All this has fueled a debate over whether the state in the West has become dysfunctional and if there is anything that can be done to stop and reverse the decline of the liberal order. John Micklethwait and Adrian Wooldridge, respectively editor in chief and management editor at The Economist, have attempted to do just that in a short but brilliant new book, The Fourth Revolution. They have resisted the temptation to declare the patient dead or in need of drastic amputation. But they also dismiss calls of those who see the recent financial crisis as the proof that modern capitalism needs taming and an even stronger role for the government. Instead they try to find a new balance between capitalism and the role of an efficient, democratic state by retracing the evolution of the modern state back to its origins in seventeenth century Britain.

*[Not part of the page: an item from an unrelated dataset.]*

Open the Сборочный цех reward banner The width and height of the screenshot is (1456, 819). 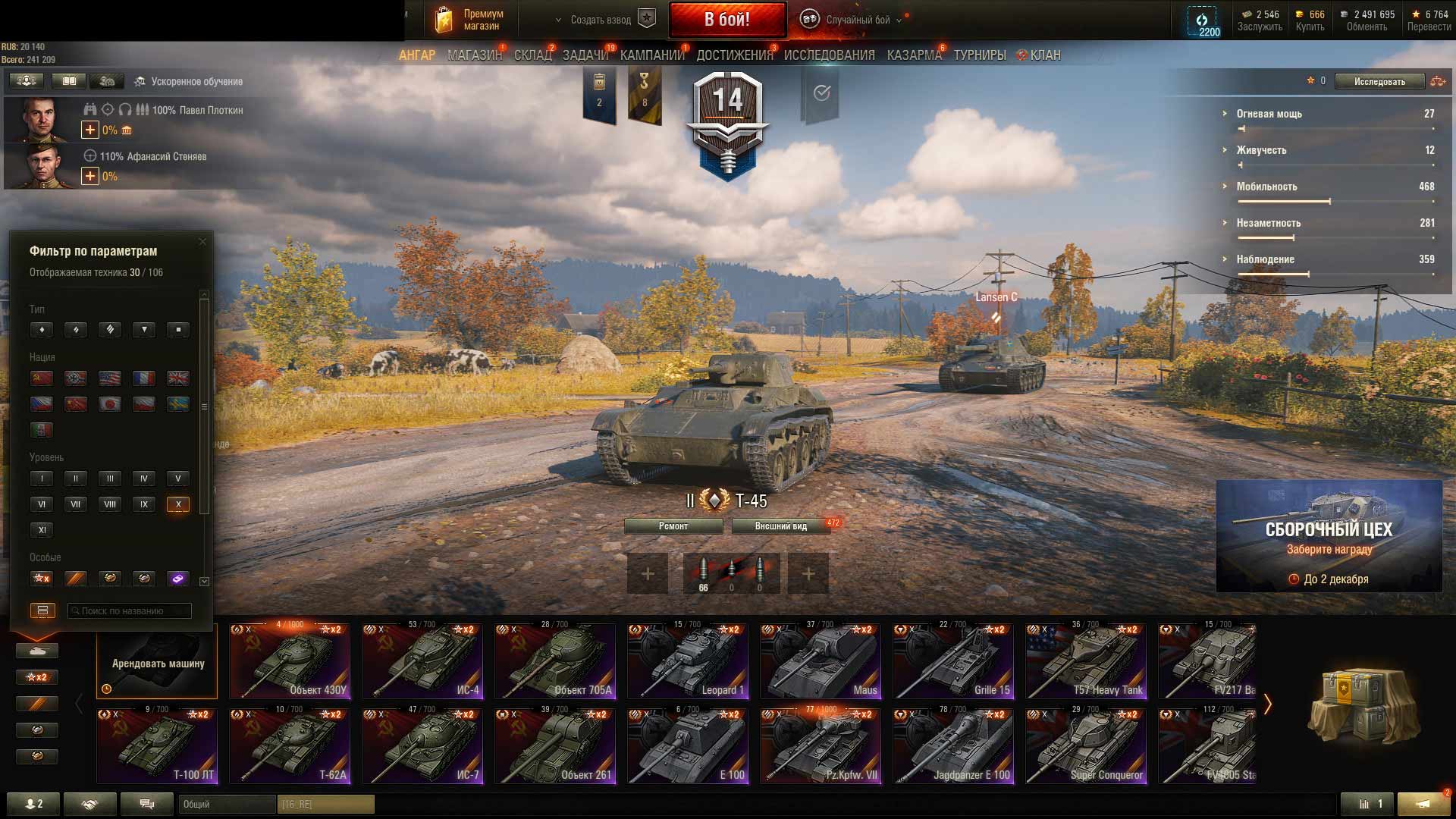click(1329, 535)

The authors identify three crucial developments in the evolution of the modern state: the first linked to Hobbes and the discovery of the power of the central government, the Leviathan; the second represented by the liberal revolution of John Stuart Mill; and finally, the third based on the development of the welfare state, which came about in response to rising expectations about what services the state should offer to its citizens. The search heralds a champion, William Gladstone, the four-time British prime minister, who in the midst of the industrial revolution in the nineteenth century adapted the British state to the challenges of its time. It was the triumph of small government, confined to performing well-defined and limited tasks, but doing so extremely well. According to the authors the Gladstonian approach cannot provide a blueprint for the reforms needed in today’s world, but its philosophy of public restraint does. Since attempts in the West to tame big government having failed—and this very much in spite of the Reagan and Thatcher revolutions of the 1980s—Micklethwait and Wooldridge look elsewhere for elements that can help the Western, liberal state to survive and return to serve its citizens more effectively.
They find some answers in authoritarian Asian countries that have developed efficient technocracies, others in Nordic nations that have reduced the size of their once bloated governments while at the same time preserving crucial services—thanks in part to more effective private public partnerships. Wooldridge and Micklethwait could have added the largely successful German experience of the social market economy to the mix, but perhaps they will dedicate more time to the German model on the
pages of The Economist.
But overall, they get it exactly right. The authors praise the advantages of devolution, which in EU parlance is known as subsidiarity. Indeed, some of the few shining examples of success in the West are to be found at the local level, in cities such as New York. At the same time certain centralized elements of a well-functioning state need to be preserved and protected from direct and constant public meddling, often disguised as democratic accountability. Central banks, for example, would cease to function properly for the general interest if citizens were allowed to block their work at every juncture. Only through their independence can they perform their duties.
The authors have little patience for what has happened in the name of democratic accountability in recent decades. Poll-driven democracies don’t function properly. The book’s call for a return to the bygone Gladstonian era is therefore first and foremost an urgent appeal for a return to the roots of representative democracy, one in which the state is democratically controlled, but still allows for medium to long-term decisions in the name of the general interest.
This book will neither please advocates of big governments nor those who think that any form of central government should be dismantled. But it will prove very satisfying for all of us who think that government still has a role to play, but needs to undergo major surgery.